A Jean Giono's favorite
Food and literature
Like
cinema, and much more than cinema, this very young art, literature has very frequently
included and borrowed scenes, references, and recipes from the culinary word.
Without mentioning the ancient Greek or Latin text, authors like the French
François Rabelais, in the 16th century, whose heroes, Gargantua and Pantagruel,
even left their name to qualify an abundance of food, and by extension an
abundance of everything, or more recently, the Catalan Manuel Montalbán whose
novels feature a gastronome-detective, and of course, the American writer and
essayist Jim Harrison who is probably more familiar to those reading this blog. When I
organized a festival in 2004 focused on the gourmet media, I wanted one of
those -not Rabelais, of course!- to be the president of my jury. Alas, Montalbán
died just before and Jim Harrison's health was declining...
Fox in the stew
Today, I
want to talk about Jean Giono, one of the French major novelists of the 20th
century. I am not sure whether he is really known in the US, but you might have heard about one of his masterpieces,
the horseman on the roof, as an eponymous movie with Olivier Martinez (Unfaithful)

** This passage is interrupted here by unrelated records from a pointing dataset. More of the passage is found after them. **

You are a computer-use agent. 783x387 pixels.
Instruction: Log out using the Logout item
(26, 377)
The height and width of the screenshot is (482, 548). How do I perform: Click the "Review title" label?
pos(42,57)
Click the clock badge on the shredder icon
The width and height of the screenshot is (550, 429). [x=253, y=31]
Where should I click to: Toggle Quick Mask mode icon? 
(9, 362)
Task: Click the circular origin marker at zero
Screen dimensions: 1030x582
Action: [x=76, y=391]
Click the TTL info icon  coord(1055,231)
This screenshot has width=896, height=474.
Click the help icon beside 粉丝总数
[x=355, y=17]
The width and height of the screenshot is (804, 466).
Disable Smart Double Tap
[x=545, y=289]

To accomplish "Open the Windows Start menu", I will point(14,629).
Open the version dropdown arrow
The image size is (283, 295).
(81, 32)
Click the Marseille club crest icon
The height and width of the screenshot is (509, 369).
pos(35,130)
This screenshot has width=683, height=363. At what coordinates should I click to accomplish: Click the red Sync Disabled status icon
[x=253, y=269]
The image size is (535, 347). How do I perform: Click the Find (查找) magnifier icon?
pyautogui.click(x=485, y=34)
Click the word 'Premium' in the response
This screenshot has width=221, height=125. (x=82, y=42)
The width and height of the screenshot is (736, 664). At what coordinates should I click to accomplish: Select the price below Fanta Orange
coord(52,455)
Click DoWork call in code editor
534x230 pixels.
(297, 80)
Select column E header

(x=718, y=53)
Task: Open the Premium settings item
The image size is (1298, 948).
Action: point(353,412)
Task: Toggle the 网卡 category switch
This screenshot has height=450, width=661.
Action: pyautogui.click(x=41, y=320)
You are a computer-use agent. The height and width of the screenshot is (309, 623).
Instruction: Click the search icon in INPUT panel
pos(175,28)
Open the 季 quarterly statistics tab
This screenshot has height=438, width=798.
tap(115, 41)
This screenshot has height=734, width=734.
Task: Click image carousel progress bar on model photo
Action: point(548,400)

and Juliette Binoche (The English Patient) was based on this beautiful novel.
The action takes place around 1830 in Provence, or exactly Haute-Provence, the
hinterland in the North of Marseille, in the beautiful and picturesque little
city of Manosque, during a cholera epidemy… Which doesn’t prevent Giono to give
us his recipe of polenta with white wine: The polenta au vin blanc, very sweet
and as liquid as a soup, was appetizing to swallow. Afterwards, it lays on the
stomach like red lead… [my old hussars] eat polenta with white wine when
they’re in a tight spot. In another novel, he described a recipe of a daube
(stew): From 1st of January to New
Year's Eve, a huge cauldron was on an open fire…; Without ever unhanging or
emptying it, we poured, day after day, beef, hare, wild boar, wild rabbits, red
wine, virgin oil, bacon, thyme bouquets, laurel, nutmeg. And Giono comments: “and
sometimes, we added fox, but moderately and only for the fumet." Well, this
foodie had also a certain sense of humor… If you have the possibility, read the
houseman on the roof, and if you are to visit the South of France, Manosque is
a must go… even if only to savor some cherries on a bench on the city’s central
square on a late spring early afternoon (personal memories).
Thon en chartreuse
Jean Giono was
not a cook himself, but he was undoubtedly a gourmand and a gourmet, probably
more gourmand than gourmet, as the list of his favorite dishes compiled in a
book by his youngest daughter may suggest it. Among those favorites, there is
the thon en chartreuse (tuna fish in chartreuse). Why chartreuse? Because this
was a dish initially cooked by the chartreux monks, the same who gave their
name to a mountain liquor. And why tuna fish? Giono’s daughter said that because
this was, at that time, the only fish that was leftover and able to be driven
the 60-mile mountainous road separating Manosque from Marseilles fishing harbor.
Ingredients
Except the
tuna fish and, possibly, a few “compulsory” vegetables (onion, lemon, tomato),
it is the typical dish where you put whatever you have in your garden or whatever you
found in the market. For 4 servings, I used:
1 big red
onion, thinly chopped
4 big
carrots, cut in slices
A large bunch
of sorrel leaves that survived under the snow (or spinach in the recipe that
inspired me)
1 fennel, thinly
sliced, with feather greens used for the marinade and the decoration
2 big
tomatoes, peeled and sliced
2 organic
lemons, carefully washed and sliced
2 thick
slices of tuna fish (covering the whole surface of my pot), previously
marinated in olive oil with fennel greens fennel seeds, salt, piment
1/2 bottle
of Provence wine, rosé (in my case) or white
Olive oil,
fennel seeds, salt, piment d’Espelette
Instructions
It cannot
be as simple as that.
First
slightly color 50% of the chopped onions in the olive oil;
Then, place
by successive layers 50% of the ingredients above, from the carrots to the
lemons and in the order of the list, adding a pinch of salt and piment between
each layer;
And repeat
the operation with the remaining 50% of each ingredient, in the reverse order
this time, from the lemon to the onion.
Pour a
generous dose of olive and cover with the wine;
Then, like
for a bouillabaisse, put to boiling, then let simmer, lid on, for at least 2
hours. You can eat it then, but like many stews, it will be even better if it
rests overnight for instance, allowing the tuna fish to absorb all those
flavors and literally to “candy” in the wine, the olive oil and the vegetable
juice. After it rests, cook it another hour, with the lid off (those flavors as
soon as you remove the lid!!!) towards the end.
I served it
with croutons sautéed in olive oil with crush garlic, and of course, with a rosé
de Provence…
Even though this was Winter in Ohio, we heard the cicadas!